State of the Industry 2009: Technology

October 1, 2008

MHE's State of the Industry Survey findings show that 44.6% of those surveyed did not envision using or implementing any advanced technological innovations, such as online physician visits.

MHE's State Of The Industry Survey findings show that 44.6% of those surveyed did not envision using or implementing any of the technological innovations listed. This could mean that there is no clear direction on where healthcare organizations want to focus their resources, say industry experts.

"The disparity between tools that manage risk and those that manage access demonstrates an indecisive market," says Jerry Osband, MD, chief medical officer at TriZetto. "Healthcare buyers are unclear on which solutions will bring them the strongest return for both the near and long term. All [of the innovations listed] are progressive technologies, but no one approach is perceived as showing a clear benefit, despite existing capabilities."

INTERACTIVE AND ONLINE

Risk management and access are top-of-mind with respondents-indicated by the almost 41% of them who said they will use interactive chronic care management and appointment scheduling online.

"It is critical for healthcare executives to manage both access and risk to be successful," Dr.

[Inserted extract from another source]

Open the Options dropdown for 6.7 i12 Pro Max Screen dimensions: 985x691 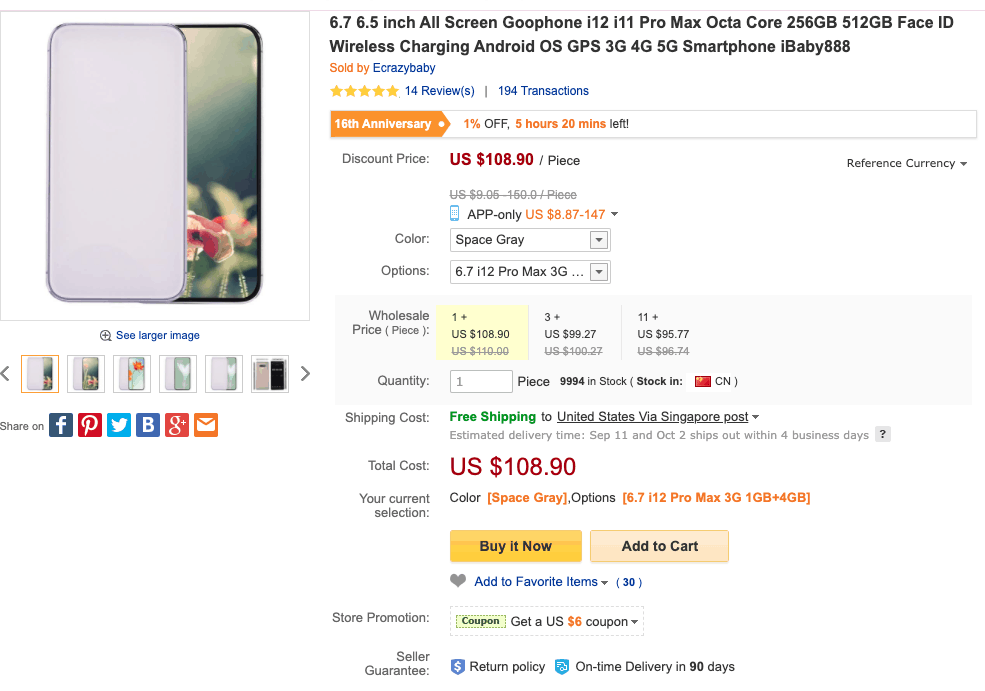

Osband says. "Interactive chronic care management tools enable the management of clinical identification and risk management, while online appointment scheduling enables the management of member access. These two options are the logical top choices, given the priorities of managed care executives."

ROUTINE INTERACTION

Keckley says that the MHE data points to routine interaction with patients and pharmacies-"appropriately setting the stage for technology-enabled self-care via in-home monitoring devices and personal health records.

"These technologies exist already, but their use has been limited due to payment by plans as the rationale for non-use," Keckley continues. "Ironically, patients including seniors, enthusiastically support their use and prefer physicians who use technology appropriately."

That said, member education about the clinical and financial improvements achieved through technology-enabled care management must be a top priority for plans.

"Consumers want improved accuracy in their diagnostics and treatment plans that reduce the incidence of bad outcomes," Keckley says. "These are achieved best using technology."